Work instruction =
Give back all the entries below. Omit none of them.

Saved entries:
-- Opening Marker --

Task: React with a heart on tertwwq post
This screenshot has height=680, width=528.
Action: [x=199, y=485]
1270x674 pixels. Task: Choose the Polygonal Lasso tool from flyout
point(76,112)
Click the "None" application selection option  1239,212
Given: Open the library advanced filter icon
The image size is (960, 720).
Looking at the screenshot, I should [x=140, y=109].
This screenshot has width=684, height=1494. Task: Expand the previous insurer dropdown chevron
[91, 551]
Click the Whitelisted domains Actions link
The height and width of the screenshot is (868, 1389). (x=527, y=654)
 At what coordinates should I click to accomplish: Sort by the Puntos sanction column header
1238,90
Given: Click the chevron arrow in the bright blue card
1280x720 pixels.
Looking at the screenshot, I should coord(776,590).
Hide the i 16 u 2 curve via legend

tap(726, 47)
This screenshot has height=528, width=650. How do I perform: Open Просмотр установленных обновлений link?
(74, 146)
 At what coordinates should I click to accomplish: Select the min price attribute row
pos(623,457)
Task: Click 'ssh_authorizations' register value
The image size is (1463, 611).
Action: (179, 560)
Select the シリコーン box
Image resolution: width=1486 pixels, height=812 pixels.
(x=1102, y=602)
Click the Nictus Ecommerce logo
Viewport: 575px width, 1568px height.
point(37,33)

-- Closing Marker --

Response below =
Task: React with a heart on tertwwq post
This screenshot has height=680, width=528.
Action: [x=199, y=485]
1270x674 pixels. Task: Choose the Polygonal Lasso tool from flyout
point(76,112)
Click the "None" application selection option  1239,212
Given: Open the library advanced filter icon
The image size is (960, 720).
Looking at the screenshot, I should [x=140, y=109].
This screenshot has width=684, height=1494. Task: Expand the previous insurer dropdown chevron
[91, 551]
Click the Whitelisted domains Actions link
The height and width of the screenshot is (868, 1389). (x=527, y=654)
 At what coordinates should I click to accomplish: Sort by the Puntos sanction column header
1238,90
Given: Click the chevron arrow in the bright blue card
1280x720 pixels.
Looking at the screenshot, I should coord(776,590).
Hide the i 16 u 2 curve via legend

tap(726, 47)
This screenshot has height=528, width=650. How do I perform: Open Просмотр установленных обновлений link?
(74, 146)
 At what coordinates should I click to accomplish: Select the min price attribute row
pos(623,457)
Task: Click 'ssh_authorizations' register value
The image size is (1463, 611).
Action: (179, 560)
Select the シリコーン box
Image resolution: width=1486 pixels, height=812 pixels.
(x=1102, y=602)
Click the Nictus Ecommerce logo
Viewport: 575px width, 1568px height.
point(37,33)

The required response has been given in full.